Fuck other people’s ideas of what and how. I was failing in only one major way. I was failing to trust myself. I was failing to have faith in my hustle, my work ethic, and my people skills. On the sixth day of that awful week, I rewrote my resume to showcase all the terrific skills I am practicing in my current admin job. I let go of job and salary expectations and began applying at businesses looking for what I nail down everyday: excellent admin and great customer service for internal and external parties.

A little bit here, a little bit there, I felt the weight begin to lift. The voice of “I am a failure” became less strident, less loud and less obtrusive. I sent about 9 applications within a week. I refined my resume further and spent time crafting confident and, finally, authentic cover letters.
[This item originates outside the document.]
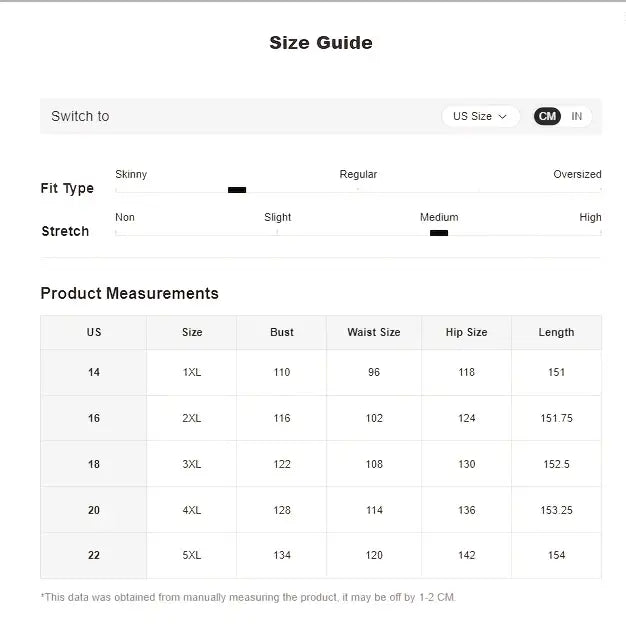The image size is (626, 630).
Task: Click the Bust column header
Action: (282, 332)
In my interview, I jumped the back story and summed up by saying I let go of other’s expectations and focused on what I know I can deliver. I gave them examples of how I’ve been able to help my current employer in unexpected ways and how that has been beneficial for both me and my employer. I stated I will bring my best to any role for which I am hired, salaried or hourly. As the company and I get to know each other better, we can reevaluate the needs and what skills I can use to meet those needs.

About an hour after I got home, my HR contact called to schedule a second interview. In addition to meeting with the Director of Ops and department personnel, she specified that my last interview of the morning would be with the company CEO.